Description of the task:
After reading the data below, copy out every line that contains the word "Open".

Dataset excerpts:
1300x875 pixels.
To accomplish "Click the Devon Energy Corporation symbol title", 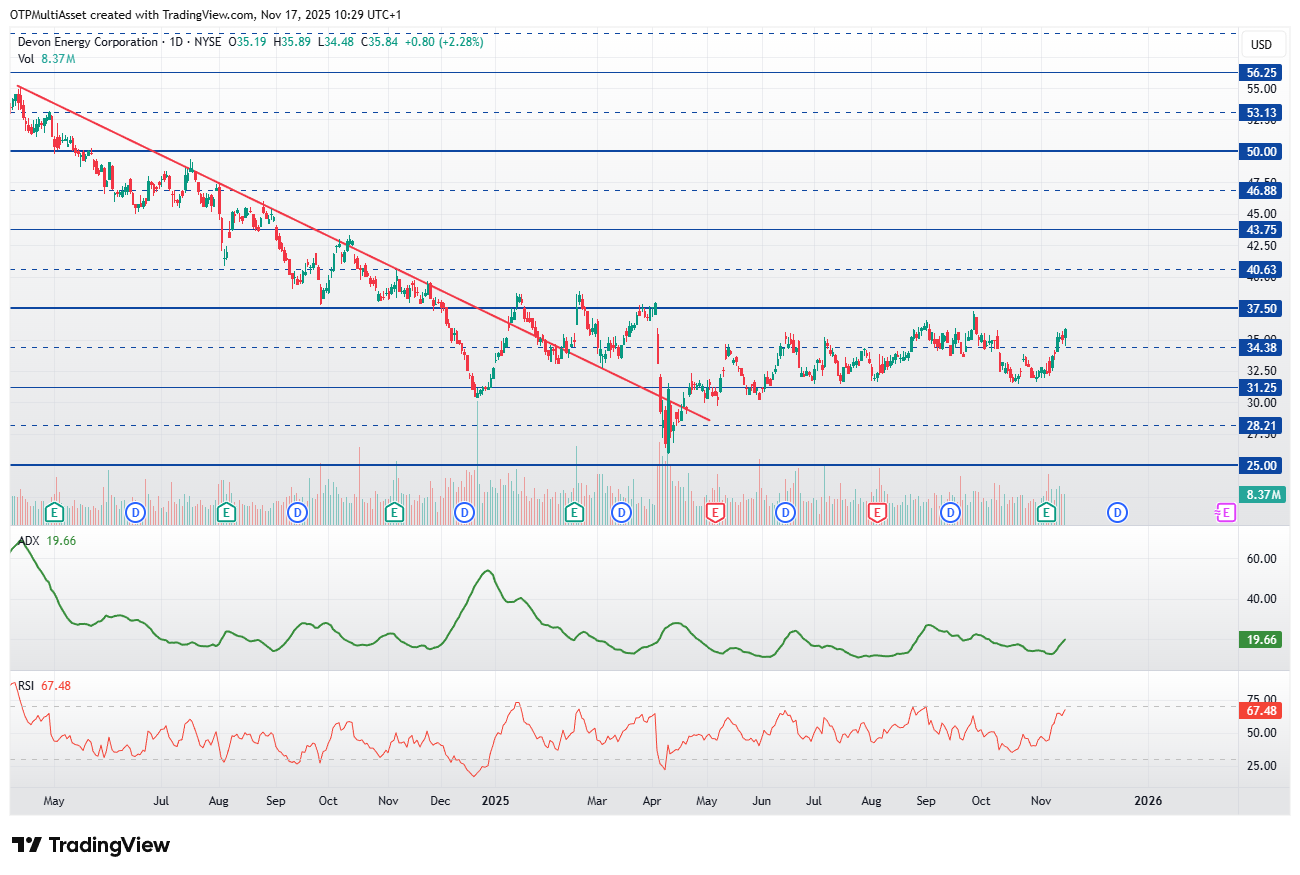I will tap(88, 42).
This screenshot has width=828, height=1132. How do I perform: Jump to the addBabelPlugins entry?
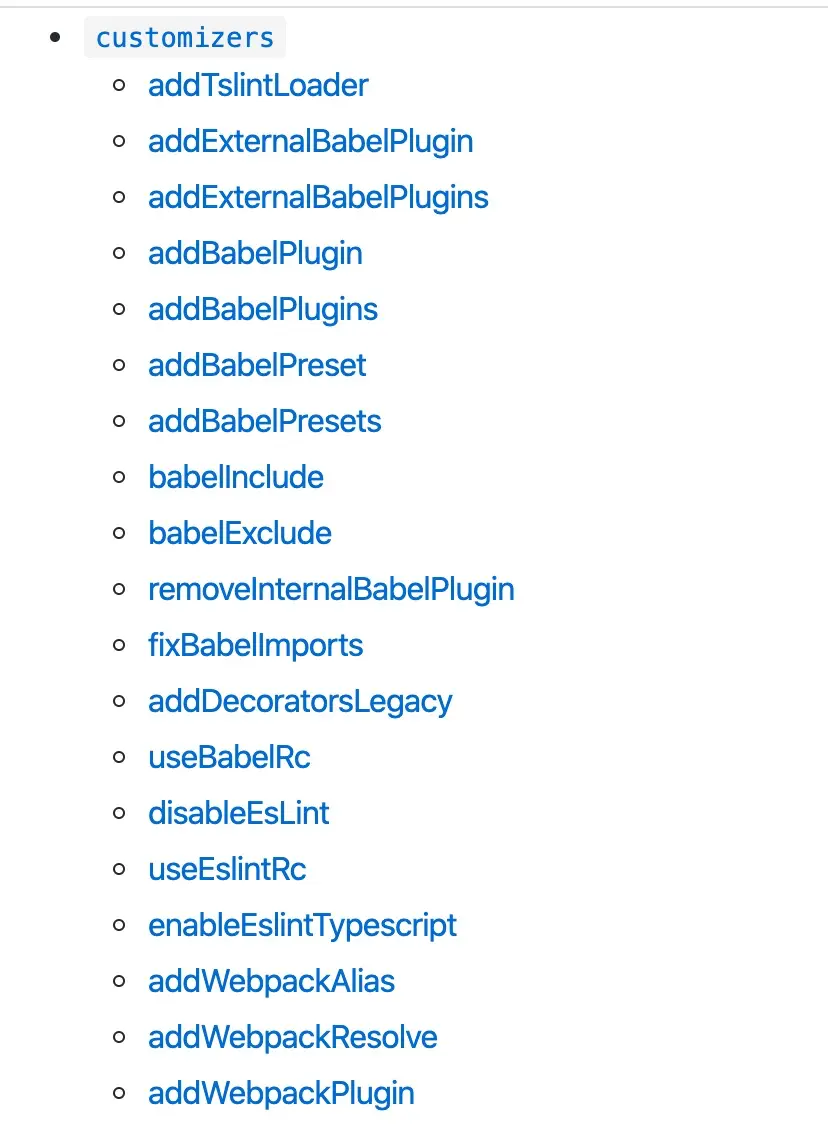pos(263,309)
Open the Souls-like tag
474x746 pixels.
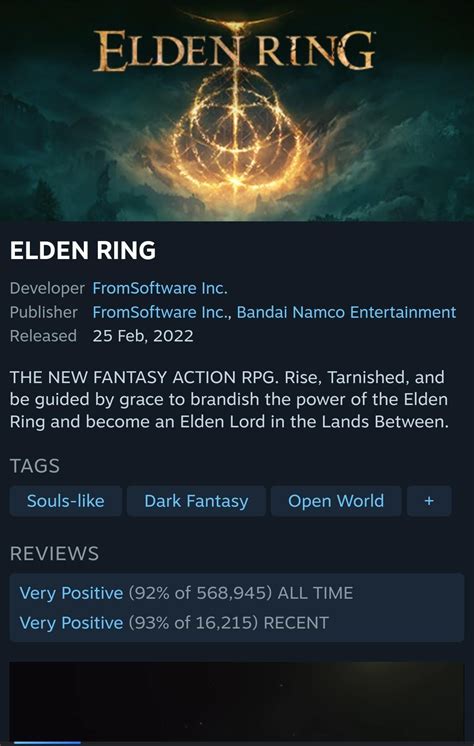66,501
==
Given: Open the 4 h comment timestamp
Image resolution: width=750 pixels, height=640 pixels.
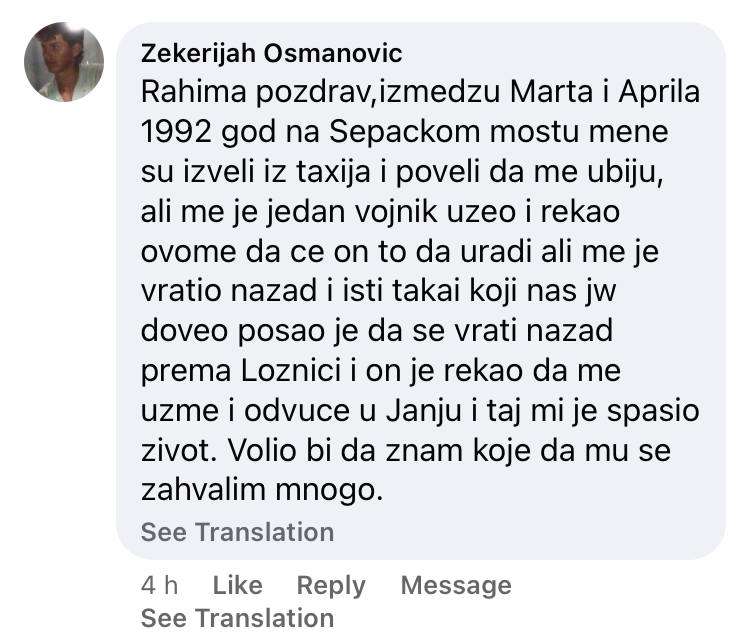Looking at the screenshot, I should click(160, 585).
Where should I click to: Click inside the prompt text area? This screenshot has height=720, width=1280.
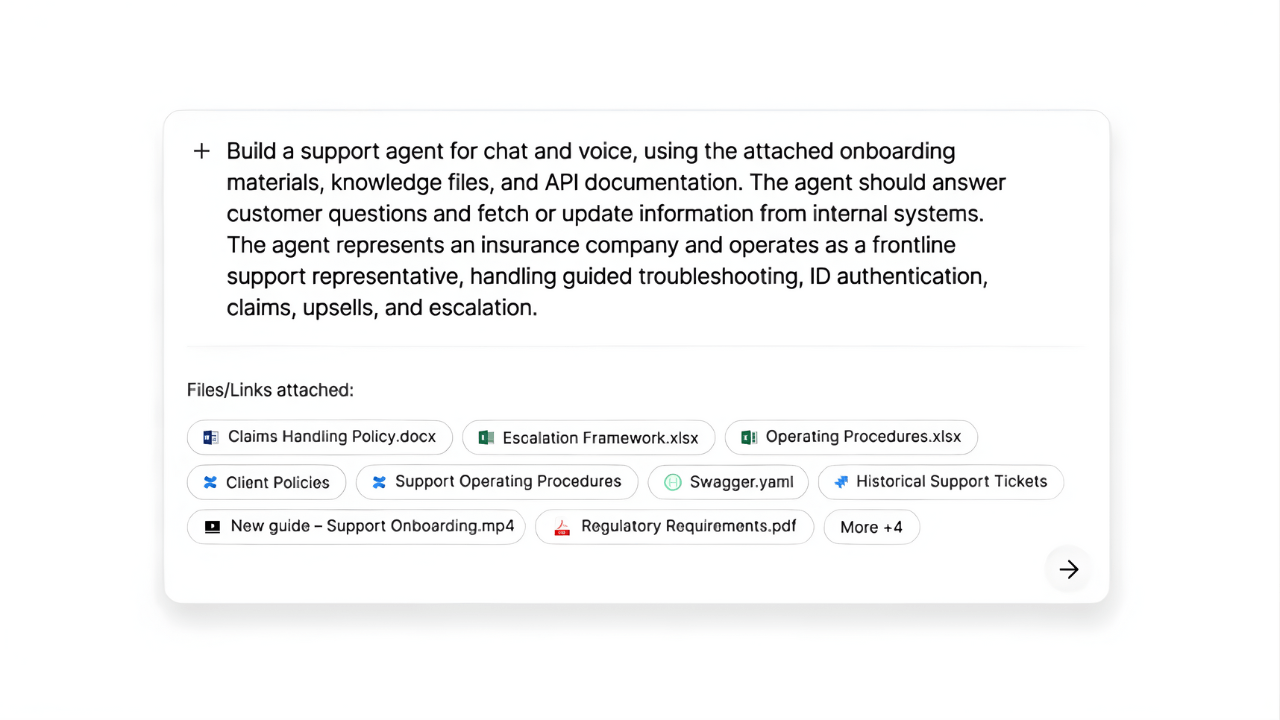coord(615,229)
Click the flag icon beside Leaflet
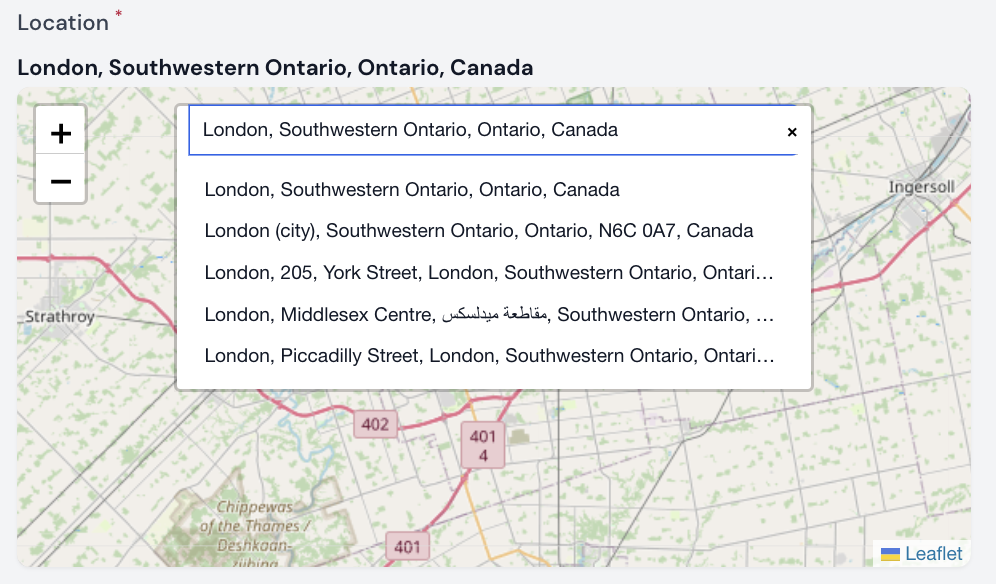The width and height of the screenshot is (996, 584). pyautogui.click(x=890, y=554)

Exercise solution:
Open the Souls-like tag
Given: Open the 4 h comment timestamp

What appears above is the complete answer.